ITA, I have really really small chubby fingers and when my nails are short I look like a ten year old. I prefer mine to be on the long side and fairly square, it adds a illusion of length to my fat kid fingers.


----------



## FillerAve

If I can't type using my finger tips, then they are too long. I have nothing but admiration for people who learn how to type using their knuckle so they can have long fingernails... but... I am apparently incapable of this skill 

I keep mine at medium length - which essentially is just however long they get before breaking off due to excessive typing.


----------



## FillerAve

QueenDom said:


> ITA, I have really really small chubby fingers and when my nails are short I look like a ten year old. I prefer mine to be on the long side and fairly square, it adds a illusion of length to my fat kid fingers.
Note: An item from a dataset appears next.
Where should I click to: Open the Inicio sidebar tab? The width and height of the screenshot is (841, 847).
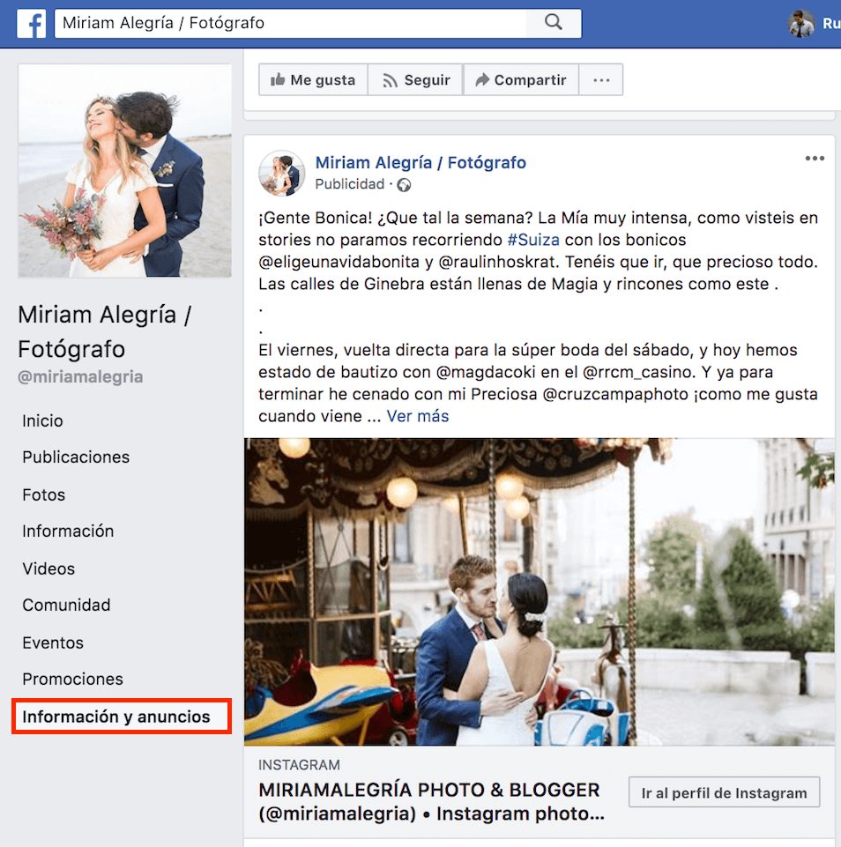(42, 420)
THIS. If I don't keep them medium length/longish (I'd say long for the average person but medium/short for a lot of people on here) I look like I have the hands of a 12 year old pudgy boy. I also always keep them square to try and off set the pudgy-hand-ness


----------



## Love Of My Life

for me personally have short nails....


----------



## bagshopr

My nails have never been long.  They split and peel if I just look at them.  So I keep them short, but polished in dark or bright shades.  I would like to have long nails but it's just not meant to be.
I had acrylics at one time but I was literally crippled by the long nails, as I was not used to them.  I could not write, put on makeup, or do my hair.


----------



## Alixis

FillerAve said:


> THIS. If I don't keep them medium length/longish (I'd say long for the average person but medium/short for a lot of people on here) *I look like I have the hands of a 12 year old pudgy boy. I also always keep them square to try and off set the pudgy-hand-ness*


Me too! My entire hand looks _terrible_ with short nails! My hand looks stubby, uncared for, unprofessional and just awful. I think a lot of people with short nails look absolutely lovely, but alas not me. Mine are currently about 7-8mm past the tips of my finger -- which is the maximum that personally looks good and 'balanced' on me. I'll take them down to 3mm next week and then not have to bother too much about them again for a month!! 
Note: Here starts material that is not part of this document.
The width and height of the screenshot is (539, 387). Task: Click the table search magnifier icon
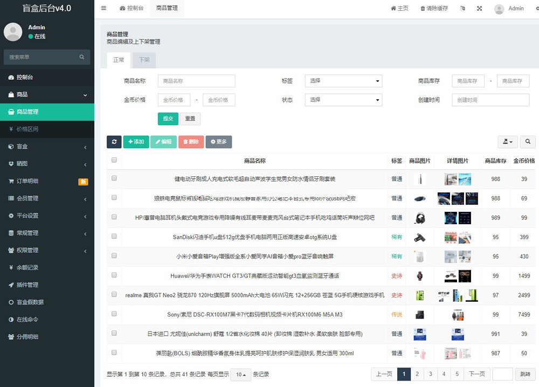[527, 142]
One of the fun things about having nails that extend past the finger tip a few mm or so is that there is more space for some cool nail art that there just isn't 'room' for on shorter nails without appearing cramped. I really like a lot of the art and nails of tartofraises. http://nail-art.over-blog.fr/pages/Ma_Galerie_Nail_Art-1589136.html

Everybody's different, I guess  xx


----------



## irishlass1029

Wow she has gorgeous nails/hands! ^


----------



## Alixis

irishlass1029 said:


> Wow she has gorgeous nails/hands! ^


I know, right?! 

My nails aren't a million miles different than hers (just a bit shorter) but her hands are gorgeous!! Mine -- not so much!


----------



## luvchnl

My nails get quite long & always have (Even in Junior High, kids always asked if my nails were real).  I like all nail lengths, but I do like mine best when they are a medium to long length.  Although, my nails seem narrow or something, especially the longer they get. They seem to have quite a curve, it's hard to explain what I mean.  They don't curve downward or anything, but they curve in on the sides at the tips into a perfect letter "U".   You can kind of see what I mean in the picture of the painted nails that I posted.  You can see that the tips of my nails are more narrow than the base near my cuticles.  My pointer nail is shorter than the others in this pic, because it had broken, so it's not that curved at the tip compared to the others.  So if my nails grow too long, they start to look like daggers sometimes.  Even if I file them to a square shape, they still have that curve to them.  
Does anyone else have nails that curve so much? especially the longer they get.  &  How do you feel about it?  & why is it that they curve in at the sides so much?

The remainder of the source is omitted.